ATTEMPTS OF THE GRAND ARMY OF THE REPUBLIC TO CONTROL HISTORY TEXTBOOKS

Six years before the Confederate Veterans in reunion accepted the report of their first historical committee regarding the “false” histories used in Southern schools, the Grand Army of the Republic learned through a similar channel that the history textbooks of the North “signally” failed “to comprehend the causes that resulted in the war of the rebellion.”[506] Much cause for complaint arose from the fact that textbooks were “compiled for a national system of education, South as well as North,”—a condition held sadly unacceptable, it would seem, by the patriotic organizations of this period.[507]

In the Report of 1888, the G. A. R. undertook to point out statements in textbooks used in the South which appealed to them as indicative of “a thoroughly studied, rank, partisan system of sectional education.”[508] As a case in point Davidson’s School History of South Carolina, “published at Columbia, South Carolina, by one W. J. Duffie, copyrighted in 1869,” was examined. This history, so the Report declared, in Chapter 195 ascribed “the cause of secession, which was the cause of the war,” to the fact that “Congress kept passing laws which it had no right to pass according to the Constitution.”[509] Further, in speaking of the withdrawal of South Carolina from the Union the author asserted that “she had a right to do this; that is, if the States rights party of the South was correct in its doctrine.”[510]

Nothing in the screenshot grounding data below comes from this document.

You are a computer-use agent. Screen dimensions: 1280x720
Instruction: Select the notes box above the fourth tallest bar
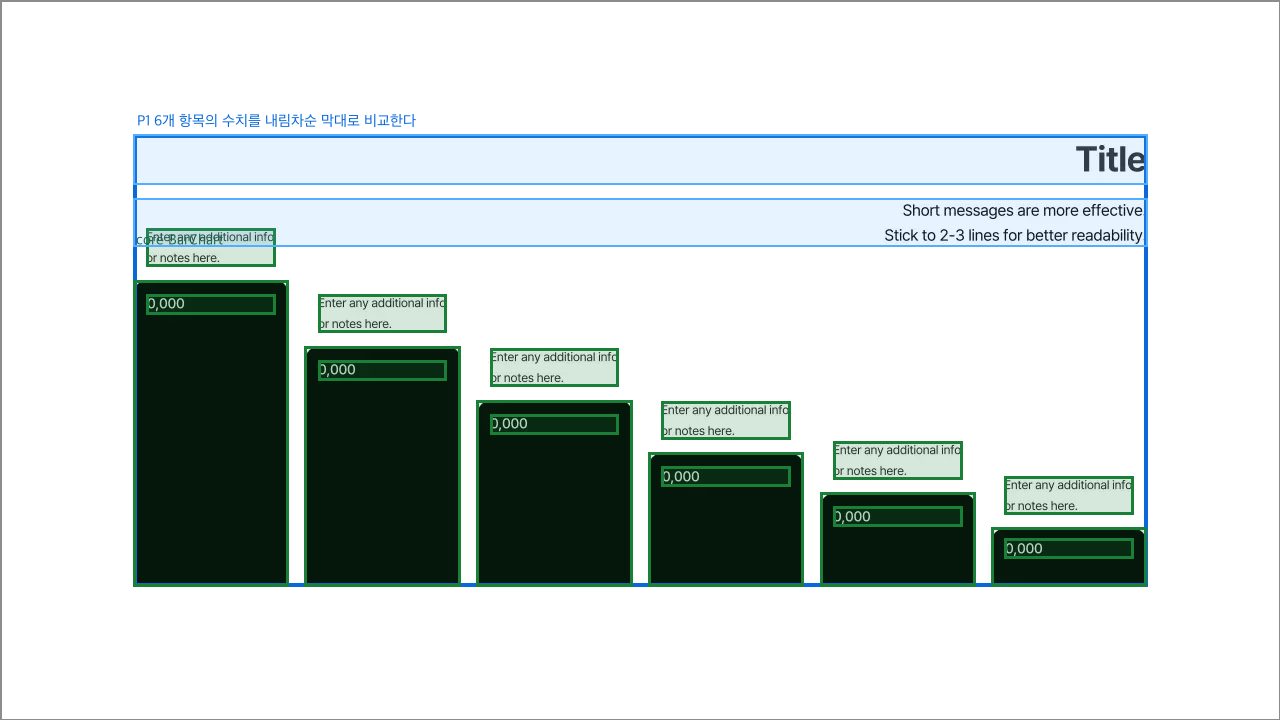point(726,420)
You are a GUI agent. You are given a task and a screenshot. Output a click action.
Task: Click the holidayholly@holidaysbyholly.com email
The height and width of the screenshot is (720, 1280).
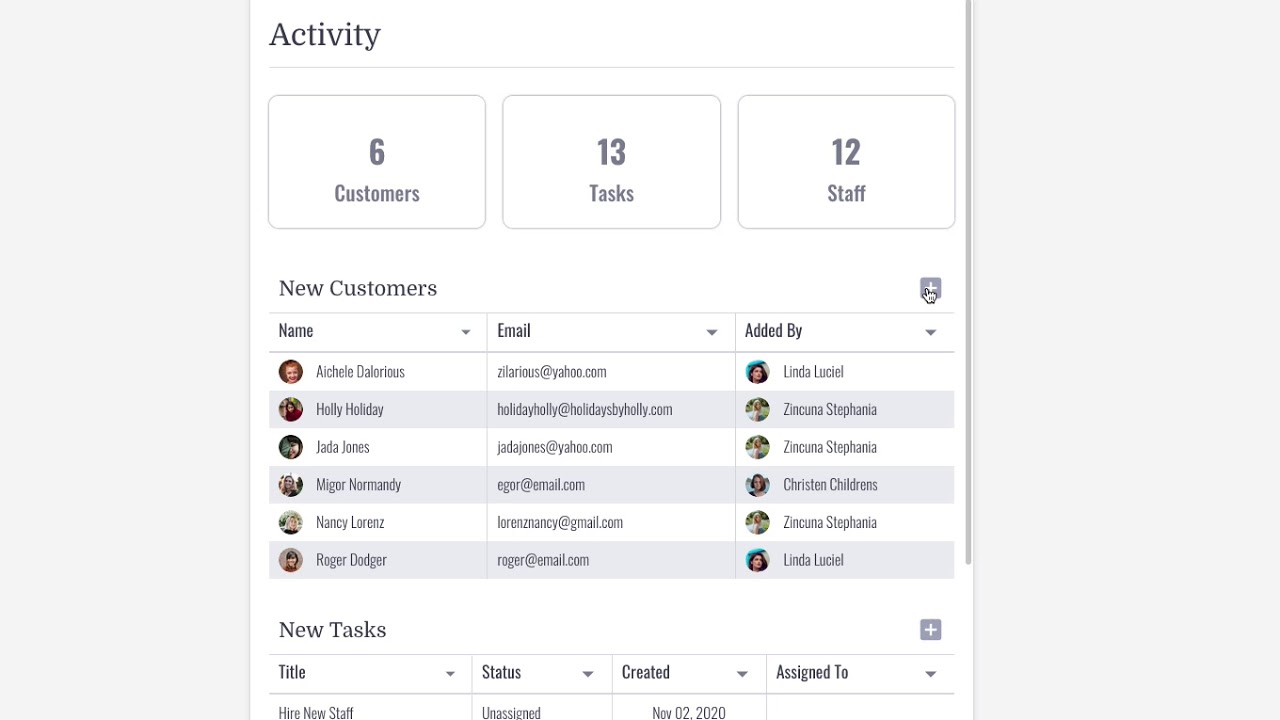(x=584, y=410)
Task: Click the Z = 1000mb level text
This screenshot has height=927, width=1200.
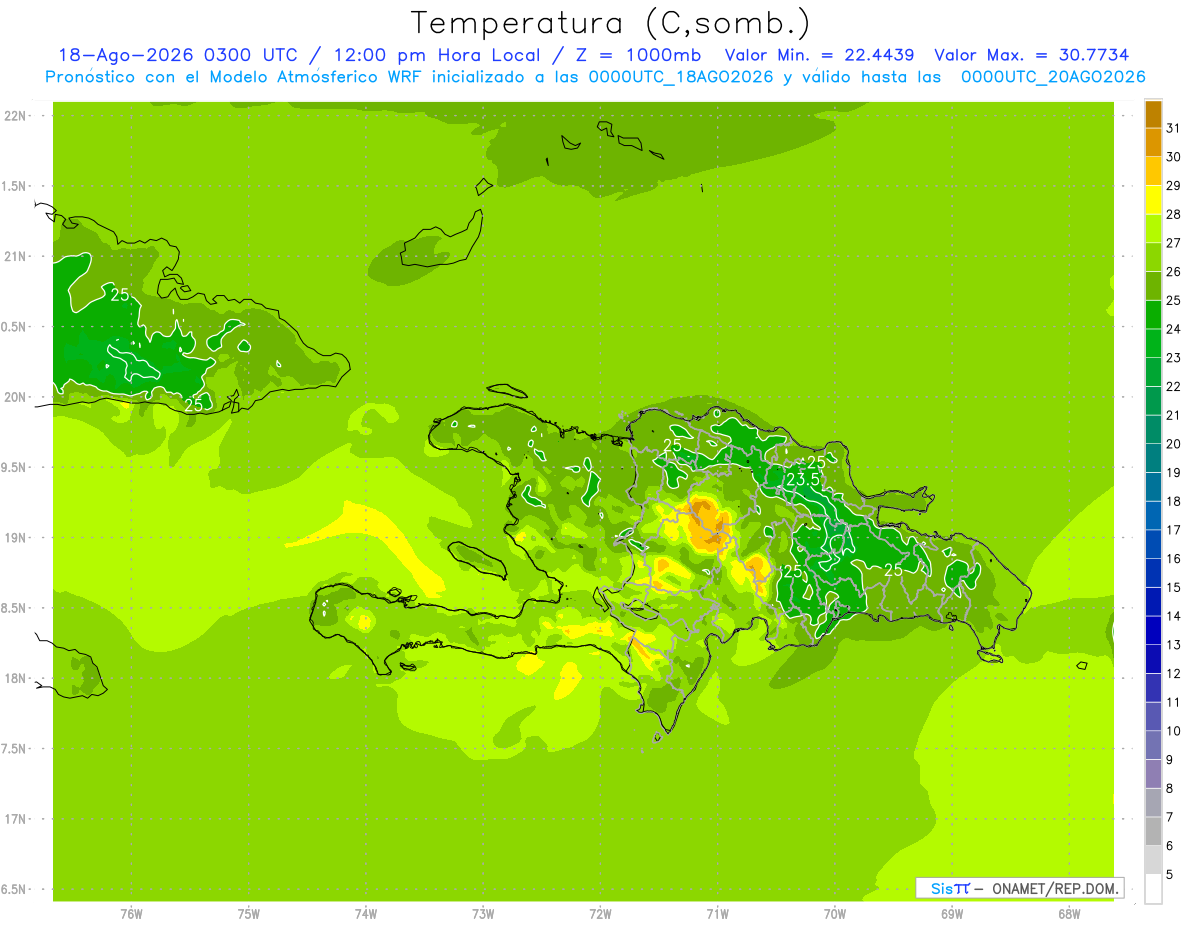Action: [650, 55]
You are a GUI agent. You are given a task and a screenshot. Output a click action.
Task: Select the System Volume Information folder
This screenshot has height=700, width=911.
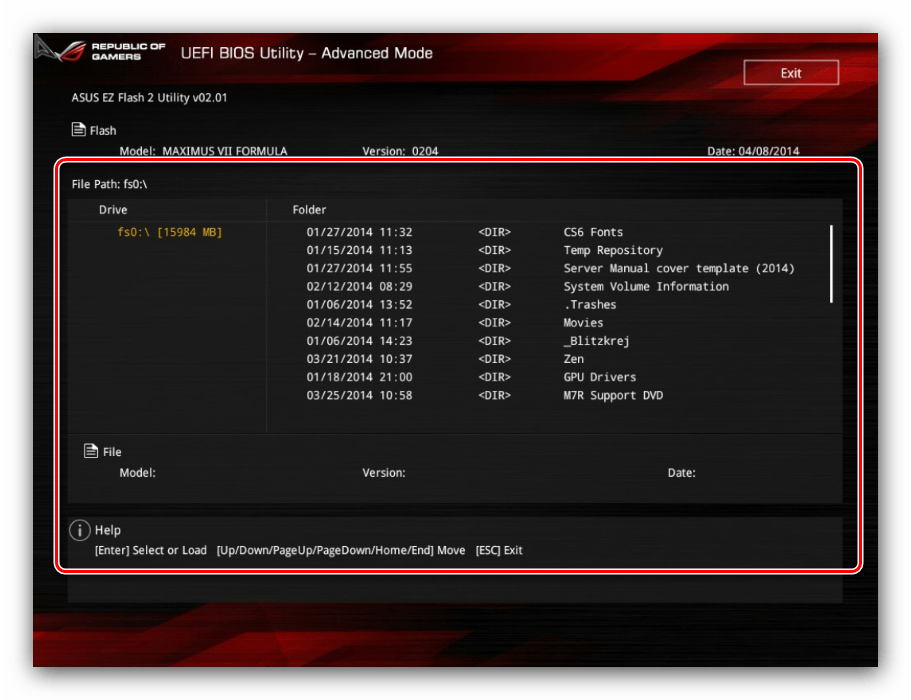point(645,286)
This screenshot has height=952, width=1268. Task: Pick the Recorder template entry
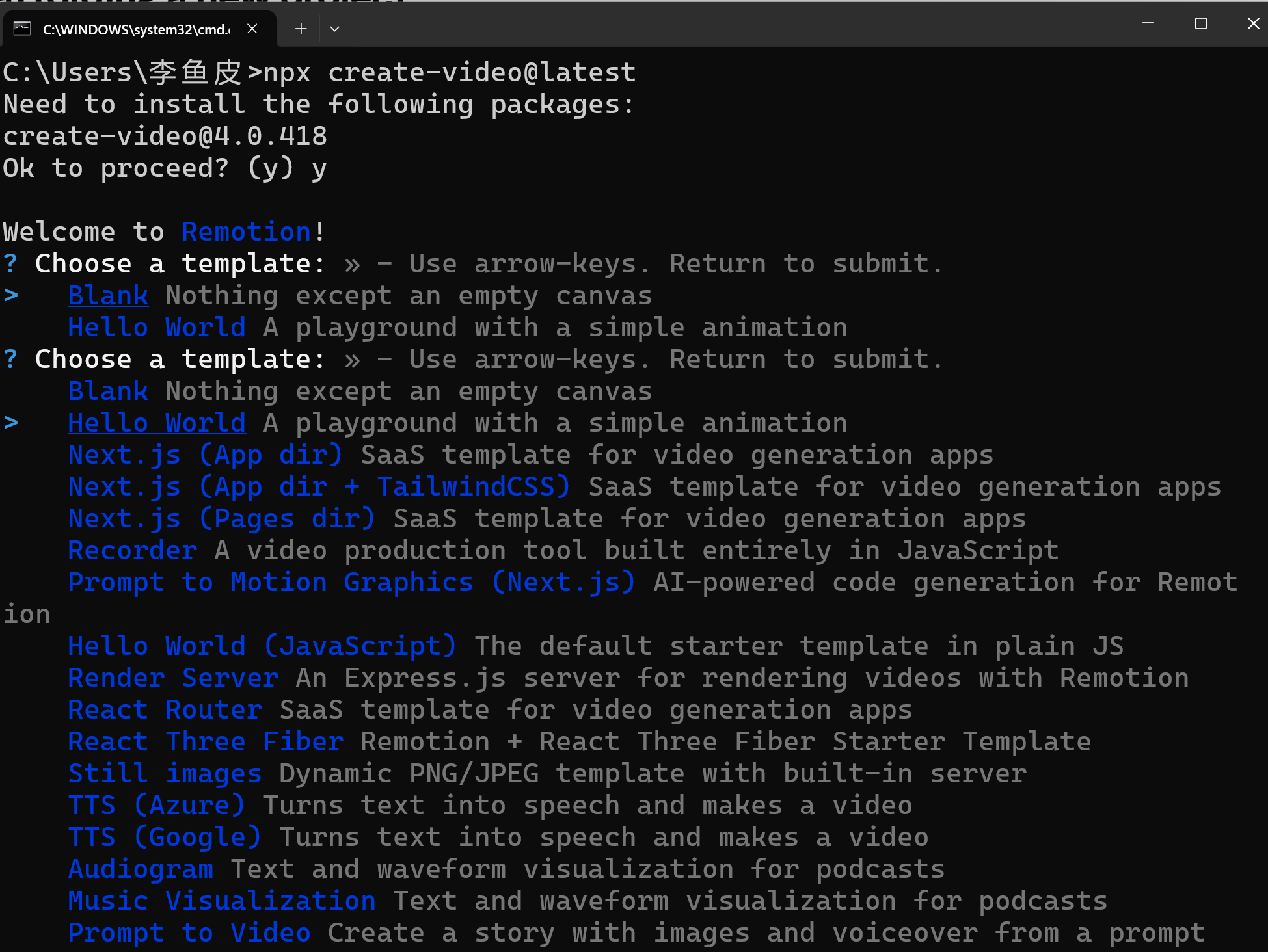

The Report condemned another history textbook, written by Blackburn and McDonald, because of the following passage: “The second year of the war now commenced; it found each section preparing with terrible earnestness for the conflict. The South was straining every nerve to resist the Northern multitudes; ... To fill her armies the North had a better and more successful mode, she offered immense bounties and high pay. Induced by these, thousands of European mercenaries enlisted. The South had nothing but her gallant children to put in the field and thus she was condemned to stake her most precious jewels against the trash of Europe.”[511]

Other grounds for criticism were found in Alexander Stephens’ common school history which was guilty of an effort “to indoctrinate the youth” of the South with the “monstrous heresy” of state rights and secession.[512]